California-Specific Tax Laws
California residents are subject to some of the highest taxes in the nation. The same applies to businesses operating in the state or people living outside of California but earning income from the state.
There are four main types of taxes in California:
- State income tax. For state tax in California, the tax rate for those filing as a married couple range from 1% to 12.3%, depending on the income bracket. If you make under $18,650, you are only required to pay 1% of your income in state taxes. However, the other end of the spectrum imposes a 12.3% tax rate on annual salaries of $1,250,739 or higher. There is also a 1% mental health service tax that is imposed on anyone making more than a million dollars a year.
- Local tax.
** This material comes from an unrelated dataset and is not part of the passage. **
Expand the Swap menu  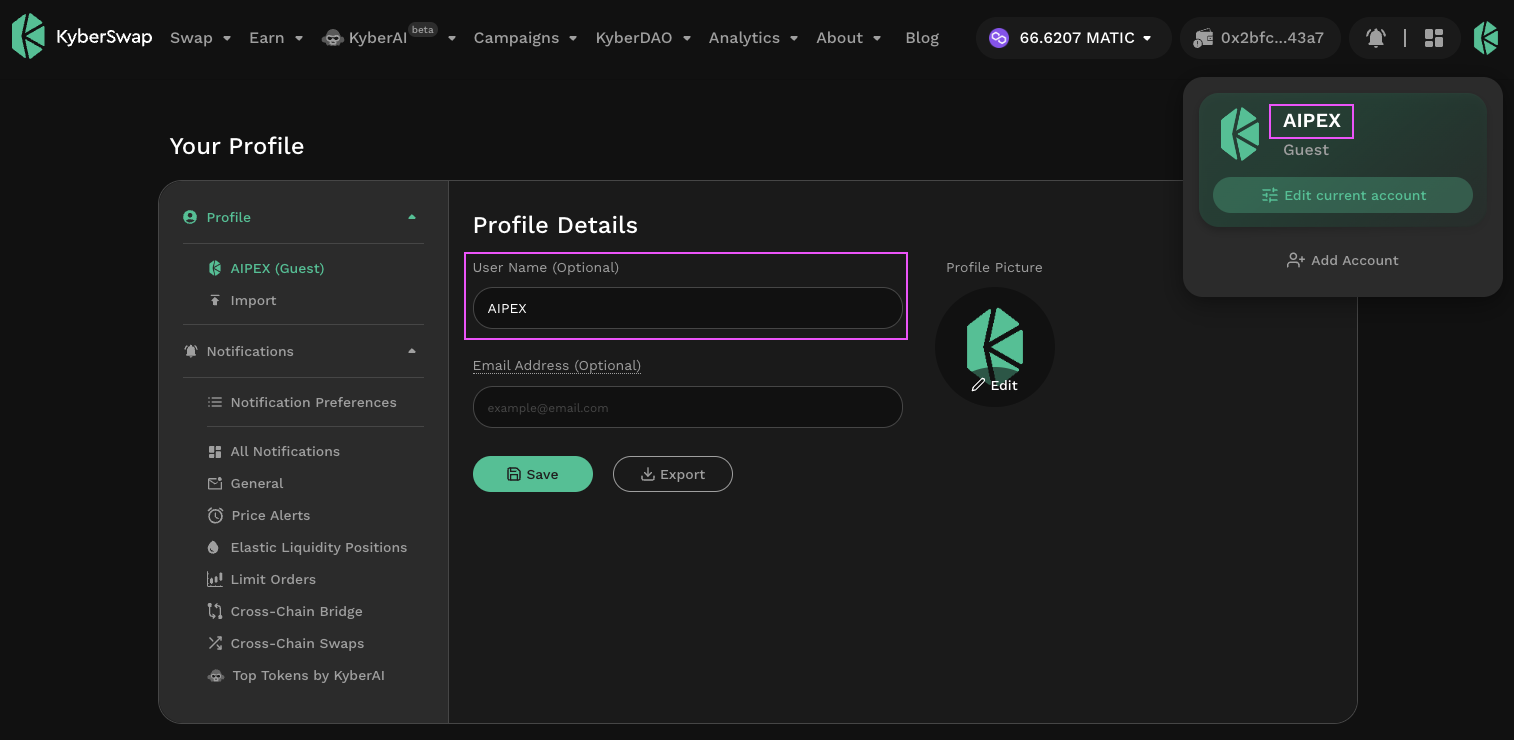point(200,38)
At the local level, the amount you pay locally depends on the county and city in which you reside. There are a total of 58 counties in California, each with its own tax rate. For example, in El Dorado County, the tax rate is 0.25%, while in Orange County, the tax rate is also 0.25%, but with an additional 1.5% added in for local school taxes.
- Corporate tax. The corporate tax rate in California is 8.84%, which is higher than average nationally. These taxes are imposed on the majority of businesses, regardless of whether they are based in California or operate in the state.
Sales tax. In terms of sales tax, there is a statewide rate of 7.25%, which is again higher than average. However, some areas have rates as high as 10%. These taxes are generally imposed on retail items. Residents and shoppers of the state do get relief from sales tax on some essential items, such as no tax on groceries and prescription drugs, as well as reduced tax rates on clothing, prepared food, and over-the-counter medications.